### [THE PROBLEM]
When a line of the records contains "toolbar", copy it.

#### GIVEN ENTRIES

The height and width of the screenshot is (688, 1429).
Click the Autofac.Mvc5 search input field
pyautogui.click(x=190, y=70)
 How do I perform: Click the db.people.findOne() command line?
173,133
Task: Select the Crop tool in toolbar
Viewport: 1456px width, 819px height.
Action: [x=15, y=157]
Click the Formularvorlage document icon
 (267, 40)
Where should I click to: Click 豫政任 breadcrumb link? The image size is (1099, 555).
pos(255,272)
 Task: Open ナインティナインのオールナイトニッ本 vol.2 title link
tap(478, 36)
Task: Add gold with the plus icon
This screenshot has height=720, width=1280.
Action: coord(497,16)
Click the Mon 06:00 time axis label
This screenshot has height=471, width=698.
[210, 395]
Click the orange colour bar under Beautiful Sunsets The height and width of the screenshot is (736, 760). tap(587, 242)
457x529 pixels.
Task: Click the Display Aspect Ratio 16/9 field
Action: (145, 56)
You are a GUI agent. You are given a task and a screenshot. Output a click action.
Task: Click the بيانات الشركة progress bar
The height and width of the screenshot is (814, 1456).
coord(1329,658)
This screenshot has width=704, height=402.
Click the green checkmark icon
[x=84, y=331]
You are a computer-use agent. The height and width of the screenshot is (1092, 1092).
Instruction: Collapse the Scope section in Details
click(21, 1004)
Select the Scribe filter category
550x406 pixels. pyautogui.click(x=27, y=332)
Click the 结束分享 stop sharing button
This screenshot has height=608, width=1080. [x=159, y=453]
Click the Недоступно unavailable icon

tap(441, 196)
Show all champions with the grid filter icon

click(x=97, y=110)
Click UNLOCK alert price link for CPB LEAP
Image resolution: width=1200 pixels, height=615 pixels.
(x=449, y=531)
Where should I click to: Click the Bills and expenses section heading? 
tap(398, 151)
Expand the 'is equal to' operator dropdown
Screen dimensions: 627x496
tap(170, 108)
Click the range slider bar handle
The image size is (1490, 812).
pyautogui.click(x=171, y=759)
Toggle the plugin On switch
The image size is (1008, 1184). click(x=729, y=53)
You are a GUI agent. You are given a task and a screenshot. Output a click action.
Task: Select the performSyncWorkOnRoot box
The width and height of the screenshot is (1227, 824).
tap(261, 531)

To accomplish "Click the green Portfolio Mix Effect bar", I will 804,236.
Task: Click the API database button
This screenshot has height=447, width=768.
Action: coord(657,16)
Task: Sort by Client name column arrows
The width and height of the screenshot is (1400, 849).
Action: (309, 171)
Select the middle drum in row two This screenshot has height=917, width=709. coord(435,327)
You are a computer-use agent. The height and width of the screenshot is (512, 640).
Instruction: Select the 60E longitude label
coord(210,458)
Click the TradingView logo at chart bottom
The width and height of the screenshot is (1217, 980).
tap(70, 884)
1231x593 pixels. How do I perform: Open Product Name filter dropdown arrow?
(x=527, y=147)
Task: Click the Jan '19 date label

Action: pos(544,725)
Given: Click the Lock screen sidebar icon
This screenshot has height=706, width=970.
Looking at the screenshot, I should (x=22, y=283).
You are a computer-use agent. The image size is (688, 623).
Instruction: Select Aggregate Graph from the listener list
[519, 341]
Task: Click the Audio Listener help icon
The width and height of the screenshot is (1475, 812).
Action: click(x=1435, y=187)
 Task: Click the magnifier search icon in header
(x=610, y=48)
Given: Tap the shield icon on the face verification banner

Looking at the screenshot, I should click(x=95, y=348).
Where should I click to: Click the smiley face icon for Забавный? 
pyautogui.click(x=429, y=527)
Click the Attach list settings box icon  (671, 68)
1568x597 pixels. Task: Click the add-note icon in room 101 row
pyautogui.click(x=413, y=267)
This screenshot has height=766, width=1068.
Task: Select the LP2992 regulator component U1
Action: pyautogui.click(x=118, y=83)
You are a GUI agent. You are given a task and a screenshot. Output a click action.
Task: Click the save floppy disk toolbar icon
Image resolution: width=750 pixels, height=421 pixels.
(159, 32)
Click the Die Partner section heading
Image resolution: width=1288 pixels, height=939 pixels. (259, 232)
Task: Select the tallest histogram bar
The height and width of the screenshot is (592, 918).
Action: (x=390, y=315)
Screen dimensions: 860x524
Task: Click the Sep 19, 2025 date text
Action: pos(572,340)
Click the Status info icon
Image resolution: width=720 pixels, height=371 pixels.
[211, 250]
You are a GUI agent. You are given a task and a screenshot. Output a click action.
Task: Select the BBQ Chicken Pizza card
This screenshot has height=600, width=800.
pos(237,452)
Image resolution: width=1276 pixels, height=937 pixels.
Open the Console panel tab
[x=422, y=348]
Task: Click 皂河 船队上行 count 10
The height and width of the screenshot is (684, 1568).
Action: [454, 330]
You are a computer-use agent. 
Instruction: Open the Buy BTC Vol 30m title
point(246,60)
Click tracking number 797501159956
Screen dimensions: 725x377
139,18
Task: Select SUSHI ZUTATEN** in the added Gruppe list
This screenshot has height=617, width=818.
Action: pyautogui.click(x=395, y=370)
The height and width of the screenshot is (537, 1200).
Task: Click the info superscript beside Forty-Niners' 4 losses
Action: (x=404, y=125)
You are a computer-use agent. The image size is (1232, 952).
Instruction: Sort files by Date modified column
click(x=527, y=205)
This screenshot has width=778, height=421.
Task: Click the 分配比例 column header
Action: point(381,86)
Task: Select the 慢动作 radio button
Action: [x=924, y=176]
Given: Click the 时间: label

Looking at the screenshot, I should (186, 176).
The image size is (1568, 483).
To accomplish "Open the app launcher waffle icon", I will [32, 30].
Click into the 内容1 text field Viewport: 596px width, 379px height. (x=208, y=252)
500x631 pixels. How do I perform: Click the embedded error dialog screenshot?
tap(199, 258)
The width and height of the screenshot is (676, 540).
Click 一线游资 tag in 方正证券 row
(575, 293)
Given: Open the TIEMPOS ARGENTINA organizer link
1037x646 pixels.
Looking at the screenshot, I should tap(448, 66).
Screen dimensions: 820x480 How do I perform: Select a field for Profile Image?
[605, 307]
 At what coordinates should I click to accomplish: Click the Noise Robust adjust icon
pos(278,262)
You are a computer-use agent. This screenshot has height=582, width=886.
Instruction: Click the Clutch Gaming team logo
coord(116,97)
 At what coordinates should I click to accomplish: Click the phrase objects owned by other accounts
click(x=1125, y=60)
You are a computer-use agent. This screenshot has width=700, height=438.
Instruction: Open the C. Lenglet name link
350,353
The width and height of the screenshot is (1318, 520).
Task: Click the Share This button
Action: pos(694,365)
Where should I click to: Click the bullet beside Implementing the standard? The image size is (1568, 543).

########

### [RESPONSE TO THE EXERCISE]
Task: Select the Crop tool in toolbar
Task: Click the save floppy disk toolbar icon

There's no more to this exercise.